Neue Studie zur menschlichen Mimik: Ich sehe was, was du nicht siehst

Mimik ist kulturabhängig. Das ergab eine neue Studie von zwei spanischen Wissenschaftlern. Sie widerlegen somit die bisherige Theorie.

Ein weiß geschminkter Pantomime mit weit aufgerissenen Augen und Mund

Die Mimik ist wichtig, wahrscheinlich versteht sie aber nicht jeder gleich Foto: dpa

Die beiden Wissenschaftler Carlos Crivelli und Sergio Jarillo haben die bisherigen Studien zum Thema Mimik hinterfragt. Bisher galten in diesem Bereich die Untersuchungen von Paul Ekman aus den 1960er-Jahren als Standard. Ekman untersuchte in seinen Studien das Zusammenspiel von den 43 Gesichtsmuskeln und welche Ausdrücke sie ergeben. Die entstandenen Gesichter fanden sich in allen Ländern wieder, die er untersuchte.

Er reiste dafür extra nach Papua Neuguinea zu den Trobriand-Inseln um die Mimik der Ureinwohner zu studieren. Seine Erkenntnis war, dass jeder Mensch Wut, Angst, Freude, Überraschung, Verachtung, Ekel und Trauer ausdrücken kann. Er nahm dadurch an, dass die Mimik überall gleich ist.

Crivelli und Jarillo haben jetzt untersucht, ob die verschiedenen Expressionen überall als gleiche Emotionen gedeutet werden. Diplom-Psychologin und Verhaltenstherapeutin Miriam Junge erklärt: „Die Grundemotionen sind überall gleich. Alles andere hat etwas mit der Sozialisierung zu tun. Körperlicher Ausdruck ist universell.“

Großer Aufwand für die neue Studie

Die beiden spanischen Wissenschaftler reisten dafür wie Ekman zu den Trobriand-Inseln. Sie lernten die Sprache der Trobriander, Kilivila, und ihre Kultur kennen. Für die anschließenden Untersuchungen brauchten sie daher keinen Übersetzer. In einem ersten Test sollten die Probanden Gesichter einer Emotion zuordnen. Im zweiten Test wurden mehrere Gesichter gezeigt und die Probanden sollten sagen, wer beispielsweise glücklich ist oder einen Streit anfangen will. Der Test wurde mit einer spanischen Probandengruppe wiederholt und es zeigten sich – wie bereits nach der Durchführung mit den Trobriandern vermutet – signifikante Unterschiede, was die Deutung von Gesichtsausdrücken angeht.

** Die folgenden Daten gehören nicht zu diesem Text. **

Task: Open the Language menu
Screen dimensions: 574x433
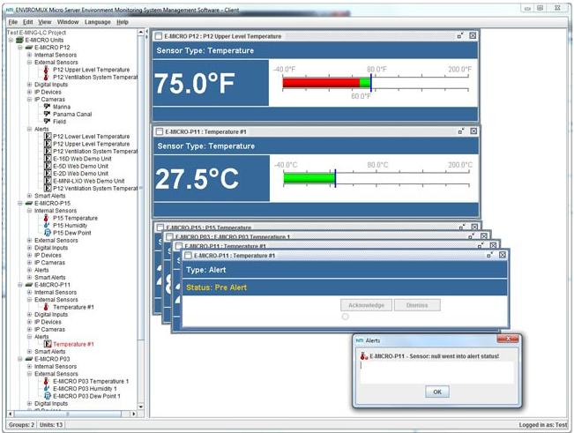Action: (98, 21)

Lachen und Freude wurden dabei immer richtig zugeordnet. Die größte Diskrepanz gab es bei einem Gesicht, dass weit geöffnete Augen und Mund zeigte und nach Luft schnappte. Während das im westlichen Kulturkreis als Angst und auch Unterwerfung gewertet wird, beschrieben die Trobriander dies als böse und angriffslustig. Auch wenn sich alle Gesichtsausdrücke in allen Kulturen wiederfinden, hängt die Interpretation von Mimik von der jeweiligen Kultur ab.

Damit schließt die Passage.